→ **AIM OF THE TASK**
Repeat all the records, precisely as given.

PROVIDED RECORDS Block Start

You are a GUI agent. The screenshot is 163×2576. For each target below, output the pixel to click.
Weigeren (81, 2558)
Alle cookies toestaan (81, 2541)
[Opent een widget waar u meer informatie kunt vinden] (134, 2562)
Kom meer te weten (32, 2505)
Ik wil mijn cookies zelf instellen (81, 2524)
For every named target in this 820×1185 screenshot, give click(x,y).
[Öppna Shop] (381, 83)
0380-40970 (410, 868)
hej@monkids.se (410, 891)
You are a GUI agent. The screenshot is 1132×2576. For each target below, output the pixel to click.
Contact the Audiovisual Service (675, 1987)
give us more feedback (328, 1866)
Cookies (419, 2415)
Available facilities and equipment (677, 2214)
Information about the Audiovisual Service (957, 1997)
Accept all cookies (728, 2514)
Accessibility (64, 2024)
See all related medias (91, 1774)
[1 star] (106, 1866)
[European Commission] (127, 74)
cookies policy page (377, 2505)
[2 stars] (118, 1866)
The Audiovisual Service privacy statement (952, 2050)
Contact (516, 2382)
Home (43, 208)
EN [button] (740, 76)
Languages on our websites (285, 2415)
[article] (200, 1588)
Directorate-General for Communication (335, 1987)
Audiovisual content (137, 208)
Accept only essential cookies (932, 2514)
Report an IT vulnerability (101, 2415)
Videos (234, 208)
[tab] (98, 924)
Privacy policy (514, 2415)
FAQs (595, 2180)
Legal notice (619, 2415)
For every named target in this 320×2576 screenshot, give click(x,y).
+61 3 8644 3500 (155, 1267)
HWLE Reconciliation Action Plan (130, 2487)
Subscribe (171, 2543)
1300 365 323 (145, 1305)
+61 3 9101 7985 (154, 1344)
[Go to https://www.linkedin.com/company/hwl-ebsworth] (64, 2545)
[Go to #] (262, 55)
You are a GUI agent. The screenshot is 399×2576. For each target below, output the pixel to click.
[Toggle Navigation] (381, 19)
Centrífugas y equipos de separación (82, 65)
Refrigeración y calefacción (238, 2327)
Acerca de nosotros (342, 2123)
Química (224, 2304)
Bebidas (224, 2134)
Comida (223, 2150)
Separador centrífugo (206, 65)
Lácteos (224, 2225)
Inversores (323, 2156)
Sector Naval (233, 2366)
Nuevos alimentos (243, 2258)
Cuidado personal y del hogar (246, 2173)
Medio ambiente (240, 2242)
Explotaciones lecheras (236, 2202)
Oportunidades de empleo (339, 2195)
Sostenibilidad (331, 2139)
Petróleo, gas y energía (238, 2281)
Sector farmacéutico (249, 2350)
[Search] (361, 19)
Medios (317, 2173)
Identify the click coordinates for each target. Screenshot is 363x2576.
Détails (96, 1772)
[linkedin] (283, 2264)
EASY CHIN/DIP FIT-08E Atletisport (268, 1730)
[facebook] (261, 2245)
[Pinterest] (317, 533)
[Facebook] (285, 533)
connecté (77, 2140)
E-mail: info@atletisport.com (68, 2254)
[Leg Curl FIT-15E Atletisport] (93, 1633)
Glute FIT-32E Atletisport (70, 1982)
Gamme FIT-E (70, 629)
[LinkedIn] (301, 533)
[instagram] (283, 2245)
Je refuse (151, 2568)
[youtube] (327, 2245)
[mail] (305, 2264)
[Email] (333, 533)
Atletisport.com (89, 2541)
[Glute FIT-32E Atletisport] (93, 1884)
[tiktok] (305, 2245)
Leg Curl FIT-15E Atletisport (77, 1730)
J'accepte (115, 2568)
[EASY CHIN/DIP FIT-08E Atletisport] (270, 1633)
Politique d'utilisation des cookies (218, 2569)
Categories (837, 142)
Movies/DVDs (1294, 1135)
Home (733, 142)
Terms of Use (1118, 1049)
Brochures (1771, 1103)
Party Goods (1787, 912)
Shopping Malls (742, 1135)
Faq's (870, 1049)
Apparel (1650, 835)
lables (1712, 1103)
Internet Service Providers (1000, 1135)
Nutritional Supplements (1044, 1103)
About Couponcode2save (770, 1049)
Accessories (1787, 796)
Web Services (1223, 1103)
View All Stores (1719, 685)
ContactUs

PROVIDED RECORDS Block End

→ **SOLUTION TO THIS PROBLEM**
You are a GUI agent. The screenshot is 163×2576. For each target below, output the pixel to click.
Weigeren (81, 2558)
Alle cookies toestaan (81, 2541)
[Opent een widget waar u meer informatie kunt vinden] (134, 2562)
Kom meer te weten (32, 2505)
Ik wil mijn cookies zelf instellen (81, 2524)
For every named target in this 820×1185 screenshot, give click(x,y).
[Öppna Shop] (381, 83)
0380-40970 (410, 868)
hej@monkids.se (410, 891)
You are a GUI agent. The screenshot is 1132×2576. For each target below, output the pixel to click.
Contact the Audiovisual Service (675, 1987)
give us more feedback (328, 1866)
Cookies (419, 2415)
Available facilities and equipment (677, 2214)
Information about the Audiovisual Service (957, 1997)
Accept all cookies (728, 2514)
Accessibility (64, 2024)
See all related medias (91, 1774)
[1 star] (106, 1866)
[European Commission] (127, 74)
cookies policy page (377, 2505)
[2 stars] (118, 1866)
The Audiovisual Service privacy statement (952, 2050)
Contact (516, 2382)
Home (43, 208)
EN [button] (740, 76)
Languages on our websites (285, 2415)
[article] (200, 1588)
Directorate-General for Communication (335, 1987)
Audiovisual content (137, 208)
Accept only essential cookies (932, 2514)
Report an IT vulnerability (101, 2415)
Videos (234, 208)
[tab] (98, 924)
Privacy policy (514, 2415)
FAQs (595, 2180)
Legal notice (619, 2415)
For every named target in this 320×2576 screenshot, give click(x,y).
+61 3 8644 3500 (155, 1267)
HWLE Reconciliation Action Plan (130, 2487)
Subscribe (171, 2543)
1300 365 323 (145, 1305)
+61 3 9101 7985 (154, 1344)
[Go to https://www.linkedin.com/company/hwl-ebsworth] (64, 2545)
[Go to #] (262, 55)
You are a GUI agent. The screenshot is 399×2576. For each target below, output the pixel to click.
[Toggle Navigation] (381, 19)
Centrífugas y equipos de separación (82, 65)
Refrigeración y calefacción (238, 2327)
Acerca de nosotros (342, 2123)
Química (224, 2304)
Bebidas (224, 2134)
Comida (223, 2150)
Separador centrífugo (206, 65)
Lácteos (224, 2225)
Inversores (323, 2156)
Sector Naval (233, 2366)
Nuevos alimentos (243, 2258)
Cuidado personal y del hogar (246, 2173)
Medio ambiente (240, 2242)
Explotaciones lecheras (236, 2202)
Oportunidades de empleo (339, 2195)
Sostenibilidad (331, 2139)
Petróleo, gas y energía (238, 2281)
Sector farmacéutico (249, 2350)
[Search] (361, 19)
Medios (317, 2173)
Identify the click coordinates for each target. Screenshot is 363x2576.
Détails (96, 1772)
[linkedin] (283, 2264)
EASY CHIN/DIP FIT-08E Atletisport (268, 1730)
[facebook] (261, 2245)
[Pinterest] (317, 533)
[Facebook] (285, 533)
connecté (77, 2140)
E-mail: info@atletisport.com (68, 2254)
[Leg Curl FIT-15E Atletisport] (93, 1633)
Glute FIT-32E Atletisport (70, 1982)
Gamme FIT-E (70, 629)
[LinkedIn] (301, 533)
[instagram] (283, 2245)
Je refuse (151, 2568)
[youtube] (327, 2245)
[mail] (305, 2264)
[Email] (333, 533)
Atletisport.com (89, 2541)
[Glute FIT-32E Atletisport] (93, 1884)
[tiktok] (305, 2245)
Leg Curl FIT-15E Atletisport (77, 1730)
J'accepte (115, 2568)
[EASY CHIN/DIP FIT-08E Atletisport] (270, 1633)
Politique d'utilisation des cookies (218, 2569)
Categories (837, 142)
Movies/DVDs (1294, 1135)
Home (733, 142)
Terms of Use (1118, 1049)
Brochures (1771, 1103)
Party Goods (1787, 912)
Shopping Malls (742, 1135)
Faq's (870, 1049)
Apparel (1650, 835)
lables (1712, 1103)
Internet Service Providers (1000, 1135)
Nutritional Supplements (1044, 1103)
About Couponcode2save (770, 1049)
Accessories (1787, 796)
Web Services (1223, 1103)
View All Stores (1719, 685)
ContactUs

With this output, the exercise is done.